Rising from the corner of Lafayette and O’Keefe streets in New Orleans, Turners’ Hall is a grand, palazzo-style edifice built more than 150 years ago for an association benefiting the German community.
It has seen stints as a machine shop, publishing house, and furniture store. It eventually returned to public service when the Louisiana Endowment for the Humanities (LEH) bought it in 2000. Now, instead of serving just one of Louisiana’s communities, the building serves them all.
One of Miranda Restovic’s first meetings as executive director of the LEH covered the next evolution in Turners’ Hall. The Helis Foundation John Scott Center, slated to open in fall 2021 and occupying the ground floor of the hall, will showcase dozens of pieces by New Orleans artist John Scott that explore civil rights and the honoring of ancestors. The center will provide a jumping-off point for programming and discussions.
“I frame it as the public square,” says Restovic, “that safe space for the public to come together and be introduced to ideas, debate ideas, and question ideas.”
Restovic is well aware, however, that many of Louisiana’s 64 parishes place different degrees of importance on the same conversations. Subawards from the LEH allow the state’s complex web of cultural institutions—from the Coushatta Tribe of Louisiana to the Iberia African American Historical Society—to share their histories in their own words instead of relying on far-flung academics to do it for them. One such grant helped the Coushatta Tribe build an archive that preserves centuries of history and culture.
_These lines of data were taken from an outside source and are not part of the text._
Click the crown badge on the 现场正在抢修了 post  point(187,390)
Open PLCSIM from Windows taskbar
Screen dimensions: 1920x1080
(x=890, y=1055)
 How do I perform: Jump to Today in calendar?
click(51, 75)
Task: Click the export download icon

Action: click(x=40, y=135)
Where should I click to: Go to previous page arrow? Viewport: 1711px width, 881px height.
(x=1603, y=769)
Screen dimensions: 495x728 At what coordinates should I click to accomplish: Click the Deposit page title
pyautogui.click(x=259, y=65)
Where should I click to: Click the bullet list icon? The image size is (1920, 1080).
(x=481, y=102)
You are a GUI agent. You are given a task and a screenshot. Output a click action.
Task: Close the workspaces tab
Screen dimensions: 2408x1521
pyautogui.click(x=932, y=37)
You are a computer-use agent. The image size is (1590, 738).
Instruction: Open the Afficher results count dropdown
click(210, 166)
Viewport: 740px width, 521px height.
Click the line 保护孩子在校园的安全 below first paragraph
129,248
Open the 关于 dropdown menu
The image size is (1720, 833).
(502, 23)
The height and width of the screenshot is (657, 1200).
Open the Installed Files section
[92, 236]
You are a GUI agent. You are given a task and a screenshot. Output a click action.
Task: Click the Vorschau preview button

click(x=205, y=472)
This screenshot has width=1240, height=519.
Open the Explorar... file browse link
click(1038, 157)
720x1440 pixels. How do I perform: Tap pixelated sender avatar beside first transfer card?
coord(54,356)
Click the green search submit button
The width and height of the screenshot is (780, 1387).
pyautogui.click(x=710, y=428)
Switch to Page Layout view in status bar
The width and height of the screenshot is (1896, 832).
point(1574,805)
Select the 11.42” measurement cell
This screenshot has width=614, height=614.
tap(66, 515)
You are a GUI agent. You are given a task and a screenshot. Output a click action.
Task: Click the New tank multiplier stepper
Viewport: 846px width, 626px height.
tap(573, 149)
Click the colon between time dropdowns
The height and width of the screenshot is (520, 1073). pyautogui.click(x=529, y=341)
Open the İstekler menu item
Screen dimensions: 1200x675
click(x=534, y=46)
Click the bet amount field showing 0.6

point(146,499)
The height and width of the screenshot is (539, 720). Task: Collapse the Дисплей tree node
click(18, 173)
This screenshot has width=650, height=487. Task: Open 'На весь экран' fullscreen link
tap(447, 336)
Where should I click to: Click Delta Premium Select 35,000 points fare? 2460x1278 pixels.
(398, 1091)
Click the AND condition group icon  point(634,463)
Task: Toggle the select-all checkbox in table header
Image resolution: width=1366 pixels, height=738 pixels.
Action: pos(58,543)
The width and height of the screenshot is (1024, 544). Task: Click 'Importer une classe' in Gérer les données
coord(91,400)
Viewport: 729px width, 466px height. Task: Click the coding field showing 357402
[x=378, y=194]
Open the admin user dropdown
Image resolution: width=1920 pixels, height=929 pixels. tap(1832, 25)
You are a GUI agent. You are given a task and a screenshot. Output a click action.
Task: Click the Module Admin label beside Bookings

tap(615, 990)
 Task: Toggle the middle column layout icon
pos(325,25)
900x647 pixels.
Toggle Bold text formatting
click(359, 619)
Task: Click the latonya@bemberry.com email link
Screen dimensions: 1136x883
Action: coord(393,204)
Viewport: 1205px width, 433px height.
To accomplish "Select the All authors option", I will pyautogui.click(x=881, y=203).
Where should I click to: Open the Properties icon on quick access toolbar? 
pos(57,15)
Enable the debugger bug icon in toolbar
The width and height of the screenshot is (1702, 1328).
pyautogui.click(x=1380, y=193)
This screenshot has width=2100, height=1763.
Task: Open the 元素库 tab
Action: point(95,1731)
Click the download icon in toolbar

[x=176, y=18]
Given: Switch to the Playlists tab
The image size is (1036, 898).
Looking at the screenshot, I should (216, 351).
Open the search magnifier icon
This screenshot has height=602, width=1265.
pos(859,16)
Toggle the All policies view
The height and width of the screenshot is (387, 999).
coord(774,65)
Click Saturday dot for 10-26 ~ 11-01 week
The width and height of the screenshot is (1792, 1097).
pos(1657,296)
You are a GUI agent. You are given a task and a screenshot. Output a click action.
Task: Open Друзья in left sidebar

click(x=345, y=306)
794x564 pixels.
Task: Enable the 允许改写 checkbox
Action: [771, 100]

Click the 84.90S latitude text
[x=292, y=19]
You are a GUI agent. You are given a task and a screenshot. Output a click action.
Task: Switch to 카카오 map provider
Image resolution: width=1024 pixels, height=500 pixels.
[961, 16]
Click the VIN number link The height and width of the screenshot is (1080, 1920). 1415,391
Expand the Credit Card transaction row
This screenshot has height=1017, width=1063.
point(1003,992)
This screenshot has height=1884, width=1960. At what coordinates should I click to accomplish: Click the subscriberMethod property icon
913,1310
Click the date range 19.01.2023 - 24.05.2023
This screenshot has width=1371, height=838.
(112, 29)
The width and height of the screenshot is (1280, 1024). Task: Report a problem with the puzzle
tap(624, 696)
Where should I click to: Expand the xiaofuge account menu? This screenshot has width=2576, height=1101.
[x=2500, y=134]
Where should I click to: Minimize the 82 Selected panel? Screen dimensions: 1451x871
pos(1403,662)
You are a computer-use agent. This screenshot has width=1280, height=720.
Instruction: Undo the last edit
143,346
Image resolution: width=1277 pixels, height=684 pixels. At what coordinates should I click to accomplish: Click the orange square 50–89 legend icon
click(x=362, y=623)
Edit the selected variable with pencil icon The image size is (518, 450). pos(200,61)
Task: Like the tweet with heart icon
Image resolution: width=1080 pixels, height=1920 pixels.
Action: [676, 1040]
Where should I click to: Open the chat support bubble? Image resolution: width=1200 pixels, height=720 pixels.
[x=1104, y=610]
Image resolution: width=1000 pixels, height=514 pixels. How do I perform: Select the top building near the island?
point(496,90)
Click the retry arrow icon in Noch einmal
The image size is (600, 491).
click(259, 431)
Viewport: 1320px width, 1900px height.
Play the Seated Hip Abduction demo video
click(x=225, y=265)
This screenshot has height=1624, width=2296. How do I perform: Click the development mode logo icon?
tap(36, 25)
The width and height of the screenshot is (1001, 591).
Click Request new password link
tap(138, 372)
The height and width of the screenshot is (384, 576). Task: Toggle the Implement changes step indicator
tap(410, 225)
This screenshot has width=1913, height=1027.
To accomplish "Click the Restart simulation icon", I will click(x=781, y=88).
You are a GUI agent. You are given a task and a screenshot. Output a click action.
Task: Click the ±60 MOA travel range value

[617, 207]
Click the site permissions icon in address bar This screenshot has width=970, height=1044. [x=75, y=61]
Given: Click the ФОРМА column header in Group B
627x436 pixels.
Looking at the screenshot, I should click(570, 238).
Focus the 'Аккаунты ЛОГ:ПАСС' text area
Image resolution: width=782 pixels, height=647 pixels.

Before the COVID-19 pandemic, Restovic traveled across the state, asking people what stories and topics were important to them. It’s what excites her about the work, she says. That, and listening for differences in Louisianans’ speaking styles, Restovic developed an ear for languages when she moved from Croatia to the United States as a child and is attuned to different dialects and inflections throughout the state.
This cultural sensitivity has guided the LEH toward creating programs that address environmental concerns. The Coastal Impacts Project uses readings, documentary screenings, and traveling exhibitions to encourage statewide discussions around coastal land loss. The majority of this programming takes place in Plaquemines, Terrebonne, and Lafourche parishes, where the effects of erosion are most profound.
“I think the humanities can bring an incredible amount of empathy and influence to the planning for the future of those communities,” says Restovic. As the state government develops new initiatives to protect the coast, humanities-based programming empowers citizens to share their insights at project-planning town hall meetings, which can lead to more effective coastal restoration.
Projects like 64 Parishes magazine further equip citizens with context. The LEH began publishing the quarterly magazine about state history and culture in 1990 under the masthead Louisiana Cultural Vistas, then combined it with its digital encyclopedia KnowLA in fall 2018 to create the 64 Parishes brand. A recent issue focused on the state’s relationship with human migration. The issue featured stories about the forgotten history of Japanese internment during WWll at Camp Livingston, how New Orleans’s Latin American population helped rebuild the city after Hurricane Katrina, and the solemn observance of the date 300 years earlier when the first slave ship arrived in Louisiana.
“The humanities are ultimately about relationships and the human experience,” says Restovic. As a child, she loved being informed about the goings-on in her community. She went on to become a teacher in New Orleans and later assistant director for PRIME TIME, Inc., the family reading program created by the LEH in 1991 that has since been implemented in 40 states.
Through PRIME TIME’s curriculum, which uses open-ended questions to help bond families and children around books, students become self-directed. It’s another way the LEH is preparing generations of Louisianans for a life of learning and civic engagement.
Tell Us More, Miranda . . .
What do you look forward to as the seasons change in Louisiana? The citrus fruit from Plaquemines Parish. If you could get out of New Orleans for the weekend, where in Louisiana would you go? Plaquemines Parish. There’s something so beautiful about that vastness and solitary nature of some of those coastal communities.